It is not necessary that proof of the location of a county boundary line be by expert testimony. Such may be proven by general reputation. Nolen v. State, 35 Ala.App. 249, 45 So.2d 786, cert. denied, 253 Ala. 565, 45 So.2d 792 (1950); Melton v. State, 21 Ala.App. 419, 109 So. 114 (1926); See generally Mayes v. State, 22 Ala.App. 315, 115 So. 291 (1928).

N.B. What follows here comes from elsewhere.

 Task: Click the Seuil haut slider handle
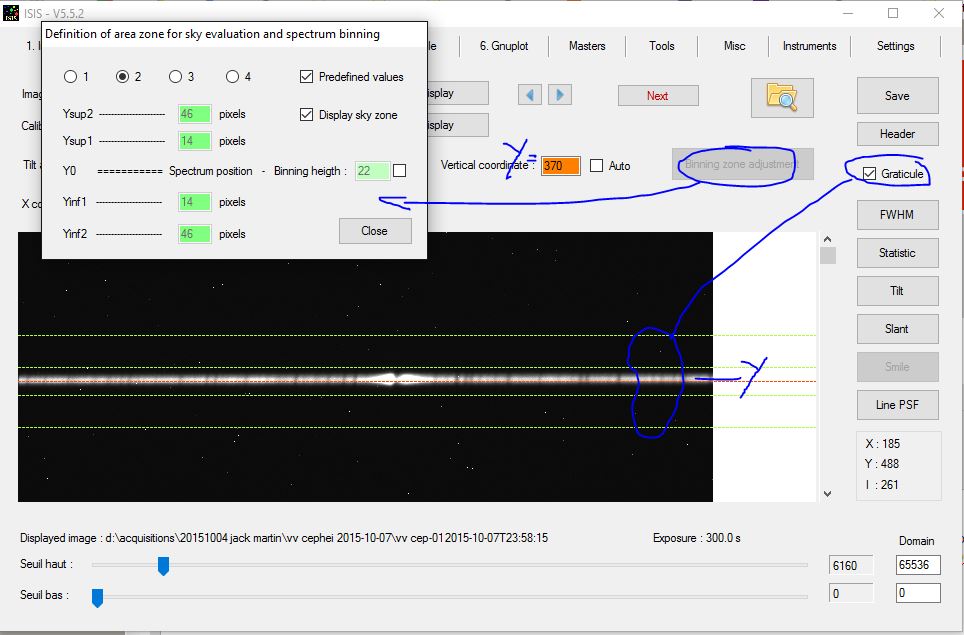[x=163, y=567]
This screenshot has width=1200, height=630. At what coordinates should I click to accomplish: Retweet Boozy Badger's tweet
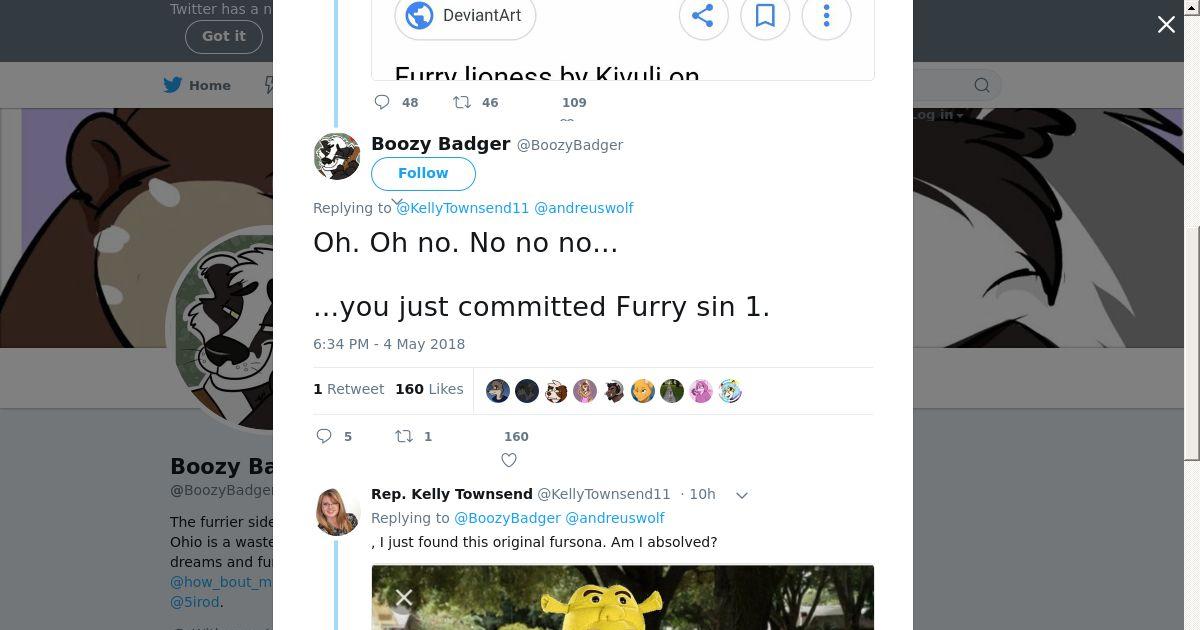tap(404, 436)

As we stated in Stokes, supra, at pages 1216-17:

"When the State offers evidence tending to show that the crime was committed within the jurisdiction of the court, the question of venue becomes one for the jury.... Where there is no evidence of venue it is a question for the court; but if there is evidence of venue and it is in conflict, it is a question for the jury.... The inferences to be drawn from the evidence, when susceptible of more than one rational conclusion, are for the jury and not for this Court to determine.... A verdict on conflicting evidence is conclusive on appeal...."

(Citations omitted).

In the instant case, although the exact spot where the victim was killed was not shown by direct evidence, the jury could properly conclude from the evidence adduced that he was killed in Madison County. Consequently, the trial court properly overruled appellant's motion to exclude on this ground. Harris v. State, 395 So.2d 1063 (Ala.Cr.App.1980), cert. denied, 395 So.2d 1069 (Ala.1981); Ala.Code § 15-2-2 (1975).

II

A careful review of the evidence reveals that the state sufficiently established a prima facie case of first degree murder. Thus, the trial court properly overruled appellant's remaining grounds on her motion to exclude. Dolvin v. State, 391 So.2d 133 (Ala.1980); Cumbo v. State, 368 So.2d 871 (Ala.Cr.App.1978), cert. denied, 368 So.2d 877 (Ala.1979); Ala.Code § 13-1-70 (1975).

III

Appellant contends that the...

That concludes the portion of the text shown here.